« Ocean Viking » : Pourquoi entre la France et l’Italie, c’est vogue la galère

Avec plus de 230 migrants secourus à son bord, le navire humanitaire Ocean Viking, qui bat pavillon norvégien, a essuyé ce mardi un refus d’assistance de la part des autorités italiennes. Sans solution, l’ONG Méditerranée a demandé assistance à la France, alors que parallèlement Paris dénonçait la politique de l’Italie de Giorgia Meloni. 20 Minutes fait le point sur ce bras de fer entre Paris et Rome.

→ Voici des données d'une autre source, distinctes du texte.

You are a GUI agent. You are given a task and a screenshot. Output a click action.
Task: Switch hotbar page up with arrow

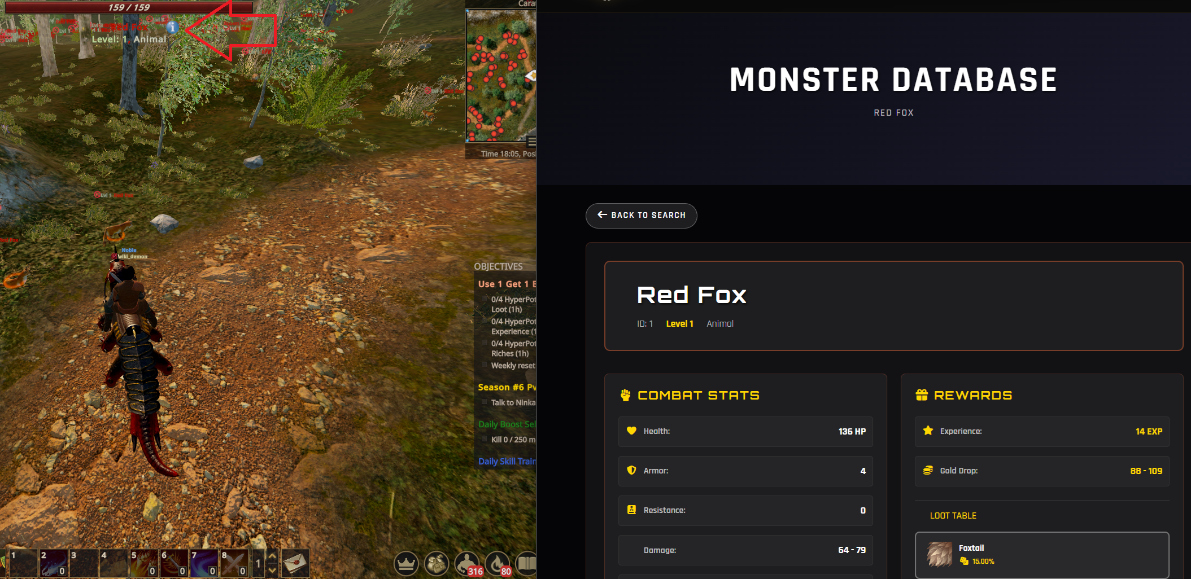click(x=272, y=556)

Que s’est-il passé mardi avec « l’Ocean Viking » ?

L’Ocean Viking, navire humanitaire propriété de l’ONG SOS Méditerranée, ne trouve pas de terre d’accueil. Il navigue en Méditerranée centrale avec à son bord 234 migrants rescapés, récupérés il y a dix-huit jours sur « des embarcations impropres à la navigation et surchargées », a indiqué l’ONG dans un communiqué publié ce mardi.

Le même jour, après avoir contacté à de multiples reprises la Libye et Malte, Ocean Viking, qui voguait mardi au large du port sicilien de Syracuse, a demandé à l’Italie de lui assigner un lieu sûr, « conformément au droit maritime ». « Mais le nouveau gouvernement élu a imposé une interdiction implicite et discriminatoire d’entrer dans les eaux territoriales à tous les navires de recherche et de sauvetage opérés par des ONG », a déploré SOS Méditerranée. 

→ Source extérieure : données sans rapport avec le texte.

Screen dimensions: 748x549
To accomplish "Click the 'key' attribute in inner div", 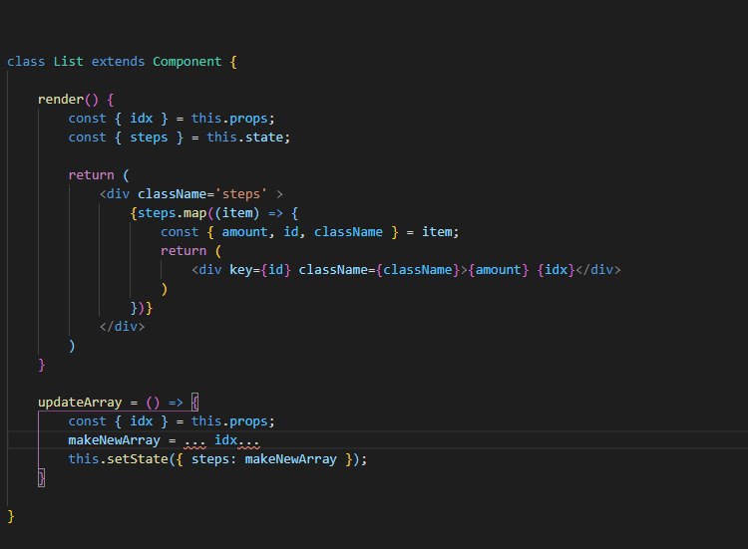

Mardi, l’Italie a finalement permis le débarquement du Rise Above, un autre bateau humanitaire contenant 89 migrants. Pour deux autres embarcations, les autorités transalpines ont opéré une sélection en refusant notamment des hommes majeurs. 

Ainsi, sur les plus de 1.000 migrants recueillis en mer par quatre bateaux ambulance, après avoir fui de Libye sur des embarcations de fortune, seuls ceux sauvés par l’Ocean Viking de l’ONG SOS Méditerranée étaient encore bloqués mercredi au large de l’Italie.

Pourquoi c’est le coup de froid entre la France et l’Italie ?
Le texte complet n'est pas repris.